El reclamo por la baja de retenciones es ya permanente. En diciembre el Gobierno anunció un recorte en las alícuotas. La soja pasó desde entonces del 26% al 24%; los subproductos de soja bajaron del 24,5% al 22,5%; con el trigo y la cebada se fue del 9,5% al 7,5%; con el maíz y el sorgo pasaron de 9,5% a 8,5%; y con el girasol se bajó de 5,5% a 4,5%. Sin embargo forma parte del abanico de medidas que el sector exige eliminar. “Lo haremos en la medida que mantengamos el superávit”, les contestó la senadora Patricia Bullrich.
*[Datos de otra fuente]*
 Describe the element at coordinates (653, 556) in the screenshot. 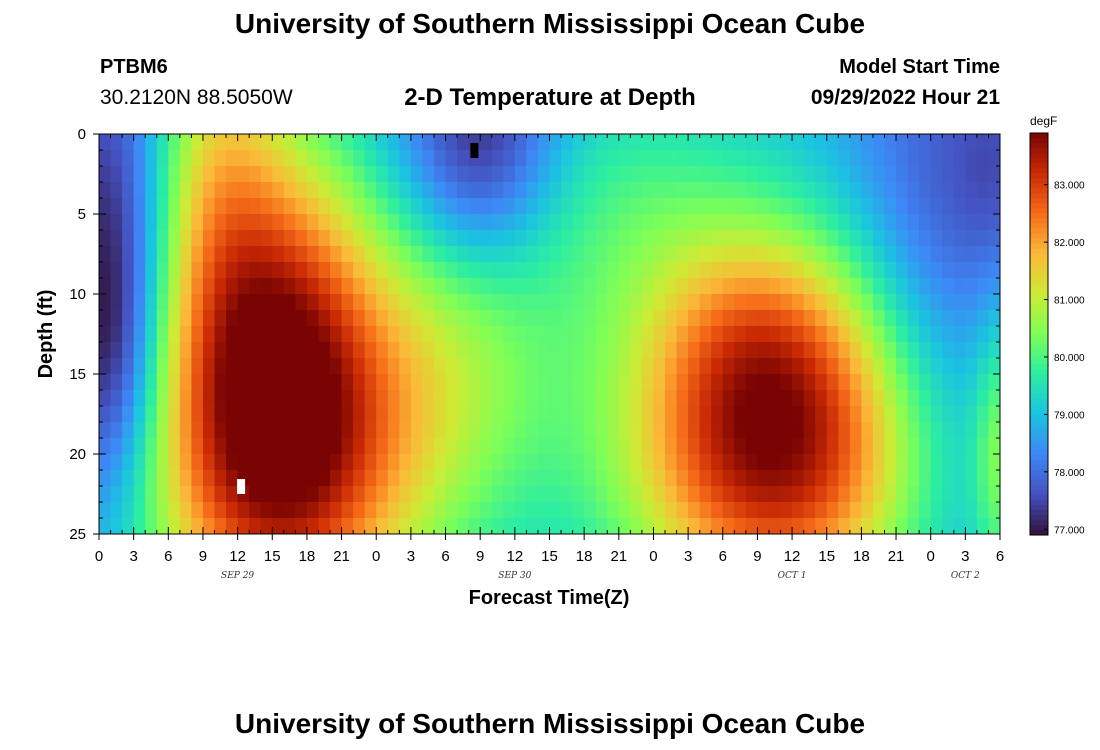

I see `x-tick-label: 0` at that location.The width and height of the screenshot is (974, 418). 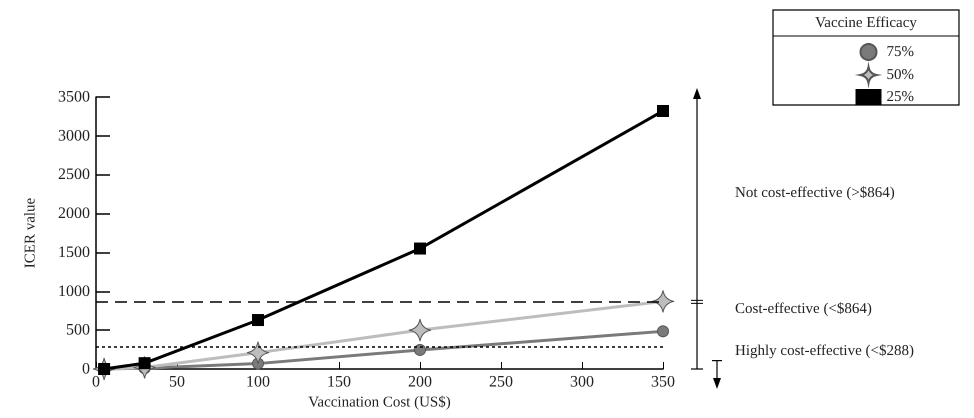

Del gabinete las presencias se limitaron a las del ministro del interior Diego Santilli y el secretario -de bajísimo perfil- del área Sergio Iraeta. Sí fue nutrida la participación de dirigentes de La Libertad Avanza. También lo hicieron representantes del PRO, con el ex presidente Mauricio Macri a la cabeza y los dirigentes de Provincias Unidas con el gobernador de Santa Fe Maximiliano Pullaro como principal invitado.
Sobre los biocombustibles también hubo conversaciones en el marco del acuerdo con la Unión Europea. Podrían perderse hasta 500 millones de dólares en exportaciones, sólo para Santa Fe. También es tema de discusión el corte del biodiésel. “El Gobierno dijo que avanzaría con aumentar el corte y podría hacerlo por decreto pero no hay unidad en las provincias. Santa fe es la principal por la soja, Tucumán por la caña, es un debate permanente”, sostienen.